Both the Connecticut Business & Industry Association and Connecticut Association of Health Plans submitted written testimony opposing the expansion of insurance coverage for telemedicine.
Health mandates have been a hot political issue in Connecticut for years. The business community has long voiced opposition, citing costs. The divide illustrates a central issue in the broader health care debate. The question of how to control health care costs, while also mandating adequate coverage that prevents and treats illnesses effectively, has been difficult to answer.
According to a report by the Council for Affordable Health Insurance (CAHI), which is funded by the insurance industry, Connecticut had 65 mandates at the end of 2012, making it the fifth most demanding state.
While mandates make health insurance more comprehensive, they also make it more expensive, requiring insurers to pay for care patients previously funded out of their own pocket. Those expenses often get passed onto employers through higher premiums.
Insurers are not totally opposed to the telemedicine concept and have actually been experimenting with it for years. But insurers say they are still uncertain about its true cost savings.
Just last week Bloomfield health insurer Cigna Corp. said it is partnering with Florida technology company MDLIVE to give its self-insured customers access to round-the-clock, online video or telephone consultations with board-certified physicians.

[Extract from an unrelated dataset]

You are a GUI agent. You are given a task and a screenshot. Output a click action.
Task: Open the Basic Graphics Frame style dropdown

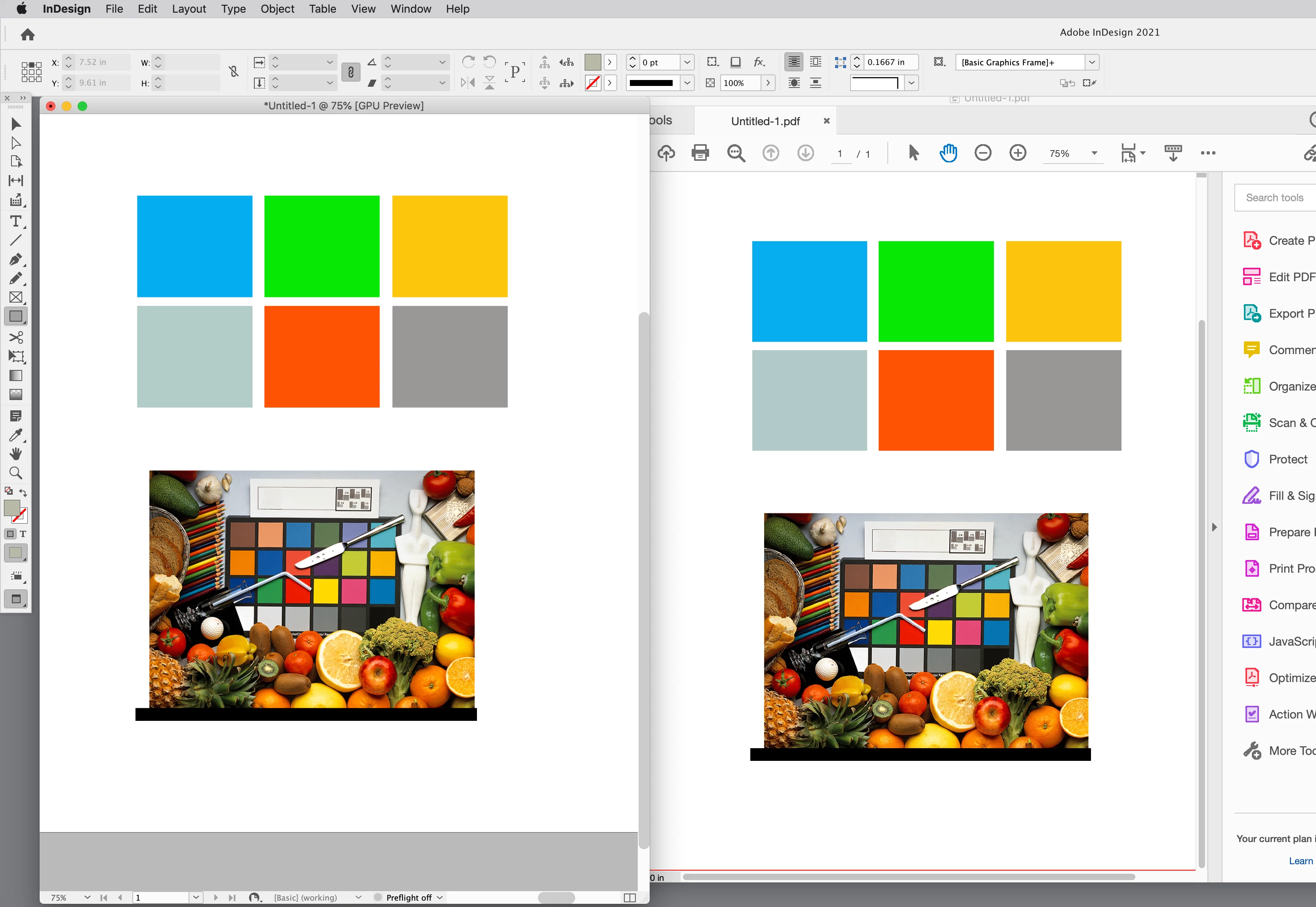[x=1091, y=63]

The virtual consults aim to resolve non-emergency medical issues like allergies, pink eye and sinus infections, in less than one hour. It is not aimed at dealing with chronically ill patients.
Cigna spokesman Joe Mondy said Cigna has been offering reimbursable “virtual house calls” nationally since 2007, but the company views it as more of a convenience service, rather than a major cost saver.
“If it will save money is yet to be determined,” Mondy said. “What could happen is folks could do telehealth and then go to the doctors. You may actually be adding to costs. It’s more about convenience of care.”